To paraphrase "Go home and prepare for oblivion"
it's true - with activist numbers so low the Labour Party could be for the taking - but who would want to?
Is there not any way we can hold Harriet Harman to account to ensure she does what she promised in her deputy leader election?
Hugh Kerr said:
March 29, 2008 8:44 PM | permalink
Bob great blog and I found you ironically via Ian Dales tory blog which is always interesting.I have just put my comments on Kevin Maguires blog where is amazed Gordon can walk and talk! As some who spent over 30 years in the Labour Party before Mr Blair expelled Ken Coates and I think your analysis is spot on.The Labour Party has just been defeated in Scotland and the SNP government is doing rather nicely, Alec Salmond is 75 points ahead of Wendy Alexander so in the next elections Labour will be obliterated.I suspect the same is true in England and you will lose lots of councils and seats remember 1968?

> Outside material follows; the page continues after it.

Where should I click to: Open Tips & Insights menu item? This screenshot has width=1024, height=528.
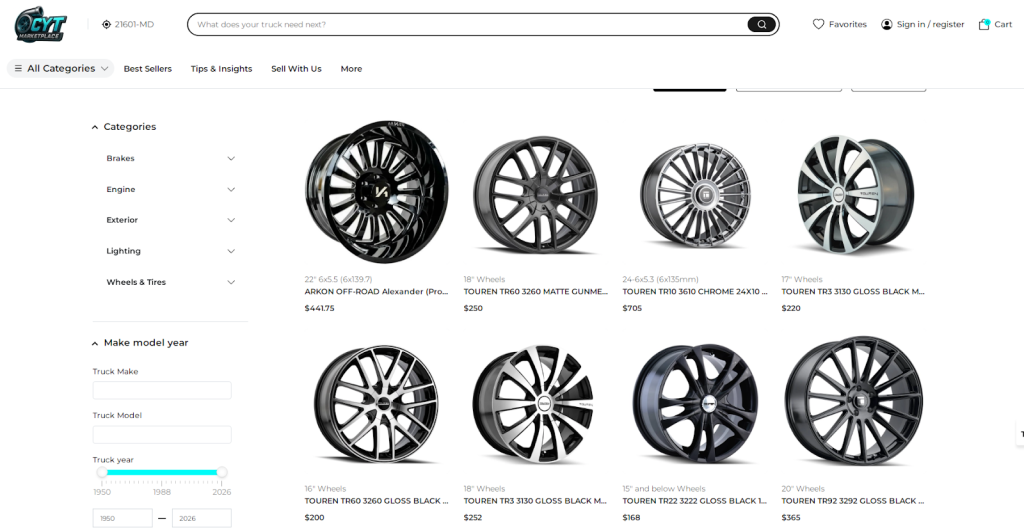click(x=221, y=69)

Thanks Hugh... the forward march of history sometimes only moves at a crawl, and occasionally we take steps backwards. For those who have left us though, I always ask... to do what, precisely. Sitting at my computer screen moaning just doesn't do it.
March 28, 2008 10:22 AM | permalink
Spot on. I have this faint hope that the bit of the parrot that could still squark is that of Political Education Officer. I have this job with my local Labour Party with lively monthly discussion meetings of about a dozen, drawing from about twice that number (as we cater for ex and other non-members). I have now been nominated for the equivalent Constituency post. Last time I did this was in 1970 and I became the MP 17 years later. At this rate, I will be standing again when I am 88 - if I want another stint on the back benches with the parliamentary dead parrots. On the other hand it was delegatory democracy in 1970.